Pero un maestro como Hoyos no lo fue solo por ser un gran académico. Hoy hay muchos de lo segundo y muy pocos de lo primero. Además de su don de gentes, de su calidez, de su bonhomía, Hoyos enseñó a ser congruente. Sin duda por su formación jesuita aprendió y así lo transmitió que, como alguien alguna vez dijera refiriéndose a Salvador Allende, hay que "decir lo que se piensa y hacer lo que se dice". No solo era el profesor de Kant o de Habermas o de Husserl: ahí también lo tenían en las marchas en defensa ya de la educación pública, ya de la tolerancia política por la UP, ya del respeto a los procesos de paz, ya de la vivienda para sectores marginados. No era un intelectual de buhardilla, acomodado en su felicidad doméstica, sino un militante de las causas sociales y democráticas sin las rigideces de la militancia partidista.
A estas alturas, ya Hoyos había colgado los hábitos, se había casado con Patricia Santamaría, su fiel compañera hasta el último instante de su vida, y en esa línea de conducta vital no solo había transitado por la decanatura de Ciencias Humanas de la Universidad Nacional, sino había igualmente fungido como asesor de Colciencias, del Icfes, de la Comisión Nacional de Acreditación, de la Academia Diplomática de San Carlos, y un largo etcétera, todas designaciones que sencillamente reconocían un protagonismo intelectual que muy pocos han logrado representar en Colombia.
Compromiso vital con sus convicciones que lo habían llevado a la Comisión de Paz del gobierno Betancur, así como inmediatamente antes a ser un censor acérrimo del Estatuto de Seguridad del gobierno Turbay, como sería más tarde un fervoroso defensor de la Constitución del 91, que para el encarnaba -guardadas proporciones por supuesto- la democracia comunicativa habermasiana, y finalmente un crítico frentero y sin conciliaciones del autoritarismo del gobierno de Álvaro Uribe Vélez.

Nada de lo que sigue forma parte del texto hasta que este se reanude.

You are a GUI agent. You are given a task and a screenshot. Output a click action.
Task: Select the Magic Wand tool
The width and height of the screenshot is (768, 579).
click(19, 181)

Aún recuerdo un congreso internacional de filosofía que abrió Hoyos con una lección inaugural en la Universidad de Antioquia, en Medellín, en plena euforia uribista, y ante un inicial silencio sepulcral, en muchos temeroso en otros cómplice, que después se transformaría en cerrado aplauso, recordarle al poder que el cambio de las reglas de juego no conduce a la democracia sino al autoritarismo y la corrupción, lo que resultaría casi profético.